Making Chutney
It rained all weekend. Heavy cold rain that is so typical for this time of year. Sunday when Sweetie got home from work we made tomato chutney from the tomatoes we harvested from our garden at the end of the summer. I had three plants that produced about fifty pounds of the little red buggers most of which I skinned, cored and put into freezer bags for later use.
Sweet tomato chutney is basically sugar, vinegar, garlic and ginger that you simmer on the stove for most of the day until your eye’s water, the lining in your sinuses has been eaten away and your skin has a tacky feel when touched. You cook it down until it makes a thick paste and put it into jars. It takes forever and even when you quadruple the recipe like we did, having to use both soup pots, you wind up with considerably less than your delicate sinus system thinks is fair and equitable considering all the abuse it suffered.
But the end result is spectacular. It’s a taste that just explodes in your mouth, all sweet and vinegary and spicy and just the kind of thing you’d want to eat with an Indian meal or with pork or in a grilled cheese sandwich on cold rainy winter days like we had this weekend. We’re bottling it up and giving it to all our friends for Christmas this year. We did a similar thing two years ago when I last had that kind of tomato output from my garden. The labels on it said “Chubby Baby Chutney” named after our second child, the one who got the new liver.

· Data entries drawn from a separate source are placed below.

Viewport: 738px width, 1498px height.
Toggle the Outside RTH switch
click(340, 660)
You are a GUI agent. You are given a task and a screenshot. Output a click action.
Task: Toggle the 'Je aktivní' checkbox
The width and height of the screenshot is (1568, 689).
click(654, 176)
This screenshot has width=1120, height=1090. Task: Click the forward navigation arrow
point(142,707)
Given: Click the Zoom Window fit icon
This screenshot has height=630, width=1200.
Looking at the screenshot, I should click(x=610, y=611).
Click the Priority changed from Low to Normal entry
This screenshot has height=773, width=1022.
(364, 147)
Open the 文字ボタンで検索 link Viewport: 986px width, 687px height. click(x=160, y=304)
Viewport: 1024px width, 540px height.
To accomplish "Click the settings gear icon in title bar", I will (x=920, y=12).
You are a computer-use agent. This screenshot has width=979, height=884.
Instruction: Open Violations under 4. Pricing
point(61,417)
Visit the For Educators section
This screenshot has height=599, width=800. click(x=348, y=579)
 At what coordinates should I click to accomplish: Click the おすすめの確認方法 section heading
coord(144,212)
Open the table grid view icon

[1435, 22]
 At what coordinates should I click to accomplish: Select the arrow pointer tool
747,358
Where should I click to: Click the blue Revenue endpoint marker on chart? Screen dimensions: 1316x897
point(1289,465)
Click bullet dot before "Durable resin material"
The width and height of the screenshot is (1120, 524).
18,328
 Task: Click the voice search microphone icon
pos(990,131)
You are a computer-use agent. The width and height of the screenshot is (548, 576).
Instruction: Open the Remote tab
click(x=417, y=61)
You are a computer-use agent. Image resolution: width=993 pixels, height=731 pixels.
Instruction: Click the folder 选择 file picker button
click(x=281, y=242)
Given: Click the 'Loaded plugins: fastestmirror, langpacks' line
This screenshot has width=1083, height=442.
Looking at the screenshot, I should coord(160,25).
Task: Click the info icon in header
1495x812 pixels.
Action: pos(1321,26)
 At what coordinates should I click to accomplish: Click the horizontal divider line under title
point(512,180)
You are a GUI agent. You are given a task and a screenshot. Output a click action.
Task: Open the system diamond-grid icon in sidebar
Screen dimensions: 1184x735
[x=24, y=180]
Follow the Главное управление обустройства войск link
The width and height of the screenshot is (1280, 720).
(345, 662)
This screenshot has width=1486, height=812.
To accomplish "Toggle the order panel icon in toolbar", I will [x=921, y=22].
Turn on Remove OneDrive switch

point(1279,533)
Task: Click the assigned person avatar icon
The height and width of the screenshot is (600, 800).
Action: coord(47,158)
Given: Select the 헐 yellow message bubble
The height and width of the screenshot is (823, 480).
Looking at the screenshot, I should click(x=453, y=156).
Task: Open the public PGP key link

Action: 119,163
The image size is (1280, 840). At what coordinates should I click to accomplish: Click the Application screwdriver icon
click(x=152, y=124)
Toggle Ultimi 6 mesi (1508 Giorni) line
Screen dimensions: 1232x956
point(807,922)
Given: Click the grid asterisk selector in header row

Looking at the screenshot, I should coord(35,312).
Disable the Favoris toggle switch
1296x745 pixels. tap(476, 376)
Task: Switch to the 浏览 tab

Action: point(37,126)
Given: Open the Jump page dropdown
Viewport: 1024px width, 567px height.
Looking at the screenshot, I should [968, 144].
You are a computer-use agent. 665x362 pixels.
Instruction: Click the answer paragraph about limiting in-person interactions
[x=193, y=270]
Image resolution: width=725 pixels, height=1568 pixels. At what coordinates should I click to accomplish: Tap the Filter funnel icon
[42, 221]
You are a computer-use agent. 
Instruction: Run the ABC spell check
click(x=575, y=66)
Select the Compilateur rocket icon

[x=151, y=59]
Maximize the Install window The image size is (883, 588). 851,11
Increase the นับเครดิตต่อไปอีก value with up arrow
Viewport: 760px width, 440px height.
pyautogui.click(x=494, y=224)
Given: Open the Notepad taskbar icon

This morning in the shower I could smell the vinegar in my hair on my skin as it trickled down the drain. Though it took all day and made its way into every crease and cranny we are still only about halfway to our goal. Sweetie said she’d try to get another double batch on today and that should leave us about one double-batch away from being finished. We have until Sunday to get it done.
We’re not sure what the label should say this year. But I don’t think naming it should be all that hard, all I need to do is come up with two or three words that summarizes our entire existence over the past twelve months and put the word “chutney” on the end of it. Should be a piece of cake, right?